Identifying the immunological drivers of early life homing of human naive T cells

Abstract

Naïve T cells are generally considered as a circulating, homogeneous and quiescent population of T cells. However, recent advancements show that the naïve T cell pool is much more heterogeneous and compartmentalized than thought before. This compartmentalization suggests selective homing of naïve T cells to specific tissues in the body, through the expression of homing markers. Homing of naïve T cells is thought to take place especially early in life. Until this day, the drivers of early-life homing and homing marker expression of naïve T cells are not yet fully understood. In this report, we investigate the immunological context of early life naïve T cell homing. For this purpose, we studied naïve T cell homing throughout early life immune development as well as in response to immunological triggers.
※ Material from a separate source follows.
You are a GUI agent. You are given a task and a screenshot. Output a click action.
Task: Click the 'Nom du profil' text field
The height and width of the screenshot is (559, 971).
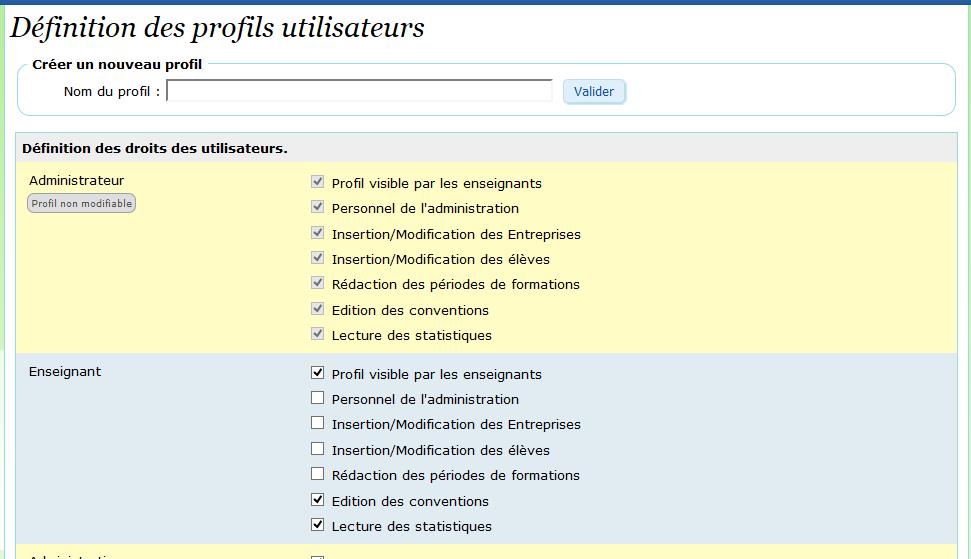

First, we analyzed flow cytometry data of the immune system of preterm infants in the first 42 days postpartum. We show that preterm neonates have a high percentage of naïve T cells and that these T cells predominantly express gut homing markers integrin α4β7 and CCR9. Interestingly, the neonatal naïve T cell phenotype does not consistently change within the first 42 days postpartum. Second, we looked at the effect of Toll-Like Receptor (TLR) ligand exposure in different stimulatory settings. TCR and TLR co-stimulation seems to enhance naïve T cell proliferation, along with upregulation of homing markers. Altogether, we conclude that neonatal naive T cells indeed express homing markers and that this is influenced by immune development as well as TCR and TLR stimulation.